Look through the entries and report how many lines include the word "will". Give the number alone.

----- PROVIDED MATERIAL

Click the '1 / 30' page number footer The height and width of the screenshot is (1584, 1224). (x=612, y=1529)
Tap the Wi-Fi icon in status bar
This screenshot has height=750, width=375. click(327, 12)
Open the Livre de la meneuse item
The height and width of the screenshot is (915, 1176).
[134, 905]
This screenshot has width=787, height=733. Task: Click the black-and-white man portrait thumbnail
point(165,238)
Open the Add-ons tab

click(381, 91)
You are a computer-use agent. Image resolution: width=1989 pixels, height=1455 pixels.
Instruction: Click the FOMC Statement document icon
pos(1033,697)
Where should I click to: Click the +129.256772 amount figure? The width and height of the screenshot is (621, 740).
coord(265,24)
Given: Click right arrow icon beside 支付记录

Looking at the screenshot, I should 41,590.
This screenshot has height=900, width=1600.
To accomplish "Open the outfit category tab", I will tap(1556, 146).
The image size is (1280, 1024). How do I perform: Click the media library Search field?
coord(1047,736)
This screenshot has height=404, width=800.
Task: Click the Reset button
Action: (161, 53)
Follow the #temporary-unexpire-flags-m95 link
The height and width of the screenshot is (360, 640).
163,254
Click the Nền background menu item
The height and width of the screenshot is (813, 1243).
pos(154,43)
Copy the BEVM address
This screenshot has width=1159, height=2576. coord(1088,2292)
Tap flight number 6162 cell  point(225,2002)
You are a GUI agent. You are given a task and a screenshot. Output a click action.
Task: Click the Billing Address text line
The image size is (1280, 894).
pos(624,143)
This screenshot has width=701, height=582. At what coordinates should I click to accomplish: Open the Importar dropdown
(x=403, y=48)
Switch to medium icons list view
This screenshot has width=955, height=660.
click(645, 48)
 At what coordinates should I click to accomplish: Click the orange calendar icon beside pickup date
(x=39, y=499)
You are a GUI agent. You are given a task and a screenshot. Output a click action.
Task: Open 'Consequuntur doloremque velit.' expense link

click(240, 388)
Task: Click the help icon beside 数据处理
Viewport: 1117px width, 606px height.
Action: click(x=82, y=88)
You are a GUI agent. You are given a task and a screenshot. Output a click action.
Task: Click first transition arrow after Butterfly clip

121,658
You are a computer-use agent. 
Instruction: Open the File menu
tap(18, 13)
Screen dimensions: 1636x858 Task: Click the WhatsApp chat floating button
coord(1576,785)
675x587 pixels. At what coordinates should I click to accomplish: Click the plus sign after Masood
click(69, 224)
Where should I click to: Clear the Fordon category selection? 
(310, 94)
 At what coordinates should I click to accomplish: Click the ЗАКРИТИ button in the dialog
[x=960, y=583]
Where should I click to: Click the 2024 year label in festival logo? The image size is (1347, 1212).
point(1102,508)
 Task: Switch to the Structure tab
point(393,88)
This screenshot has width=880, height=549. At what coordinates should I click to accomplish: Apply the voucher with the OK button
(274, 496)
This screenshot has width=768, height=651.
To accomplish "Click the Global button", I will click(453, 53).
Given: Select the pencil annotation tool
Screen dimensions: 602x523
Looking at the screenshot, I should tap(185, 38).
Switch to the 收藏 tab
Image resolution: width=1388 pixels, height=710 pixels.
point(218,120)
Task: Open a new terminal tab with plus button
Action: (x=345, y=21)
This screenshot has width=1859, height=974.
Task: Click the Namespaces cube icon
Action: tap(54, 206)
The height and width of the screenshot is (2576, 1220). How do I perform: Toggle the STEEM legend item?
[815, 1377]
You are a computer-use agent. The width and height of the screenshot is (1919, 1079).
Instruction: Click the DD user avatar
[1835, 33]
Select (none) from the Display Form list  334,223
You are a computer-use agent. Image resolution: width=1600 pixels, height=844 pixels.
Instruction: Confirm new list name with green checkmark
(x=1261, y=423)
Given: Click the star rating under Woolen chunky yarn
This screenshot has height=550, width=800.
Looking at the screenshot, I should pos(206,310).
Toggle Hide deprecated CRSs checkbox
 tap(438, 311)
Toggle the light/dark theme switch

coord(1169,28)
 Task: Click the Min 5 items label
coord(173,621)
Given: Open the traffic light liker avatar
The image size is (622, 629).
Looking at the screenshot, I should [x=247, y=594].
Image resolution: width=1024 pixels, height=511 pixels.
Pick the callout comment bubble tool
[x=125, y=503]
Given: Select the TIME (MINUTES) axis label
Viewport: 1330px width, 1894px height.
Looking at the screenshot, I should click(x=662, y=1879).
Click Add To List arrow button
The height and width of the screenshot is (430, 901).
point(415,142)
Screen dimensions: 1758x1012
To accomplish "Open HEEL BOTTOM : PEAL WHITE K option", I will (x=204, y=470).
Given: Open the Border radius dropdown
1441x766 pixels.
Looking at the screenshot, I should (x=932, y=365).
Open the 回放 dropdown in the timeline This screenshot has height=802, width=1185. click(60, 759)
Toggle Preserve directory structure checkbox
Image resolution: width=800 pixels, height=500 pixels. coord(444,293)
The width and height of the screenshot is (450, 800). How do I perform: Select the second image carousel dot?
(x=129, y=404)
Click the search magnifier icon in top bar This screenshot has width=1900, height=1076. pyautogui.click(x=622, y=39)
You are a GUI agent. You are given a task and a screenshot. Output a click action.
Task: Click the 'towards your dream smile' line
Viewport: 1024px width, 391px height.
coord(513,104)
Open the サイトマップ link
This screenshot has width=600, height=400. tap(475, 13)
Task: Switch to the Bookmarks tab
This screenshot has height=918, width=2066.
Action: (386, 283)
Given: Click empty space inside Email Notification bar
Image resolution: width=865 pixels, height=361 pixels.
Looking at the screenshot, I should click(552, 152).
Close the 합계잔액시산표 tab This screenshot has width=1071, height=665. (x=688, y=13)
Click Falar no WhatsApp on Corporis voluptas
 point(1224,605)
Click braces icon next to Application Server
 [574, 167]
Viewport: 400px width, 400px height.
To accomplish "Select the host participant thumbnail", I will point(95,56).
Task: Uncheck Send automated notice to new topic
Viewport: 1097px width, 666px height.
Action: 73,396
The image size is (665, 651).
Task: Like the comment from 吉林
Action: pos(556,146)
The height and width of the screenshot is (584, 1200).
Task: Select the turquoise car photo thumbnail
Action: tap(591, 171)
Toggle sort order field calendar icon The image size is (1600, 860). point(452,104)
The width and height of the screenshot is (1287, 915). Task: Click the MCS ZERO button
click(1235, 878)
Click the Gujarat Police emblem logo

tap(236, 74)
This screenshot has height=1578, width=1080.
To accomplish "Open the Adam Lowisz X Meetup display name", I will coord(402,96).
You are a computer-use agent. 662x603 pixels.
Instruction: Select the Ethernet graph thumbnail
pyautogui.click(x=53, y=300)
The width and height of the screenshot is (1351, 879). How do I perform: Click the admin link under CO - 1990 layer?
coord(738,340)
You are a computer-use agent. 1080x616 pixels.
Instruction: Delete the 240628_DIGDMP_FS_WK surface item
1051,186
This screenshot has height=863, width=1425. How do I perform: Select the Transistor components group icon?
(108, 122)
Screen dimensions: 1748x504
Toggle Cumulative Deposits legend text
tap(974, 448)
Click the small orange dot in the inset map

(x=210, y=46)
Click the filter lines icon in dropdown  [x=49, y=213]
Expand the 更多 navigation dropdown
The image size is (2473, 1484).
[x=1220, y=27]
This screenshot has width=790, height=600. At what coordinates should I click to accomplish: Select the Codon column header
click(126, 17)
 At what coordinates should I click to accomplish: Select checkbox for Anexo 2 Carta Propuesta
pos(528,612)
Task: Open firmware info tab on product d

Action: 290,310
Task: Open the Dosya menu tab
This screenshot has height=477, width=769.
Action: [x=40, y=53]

----------

# TASK RESPONSE
5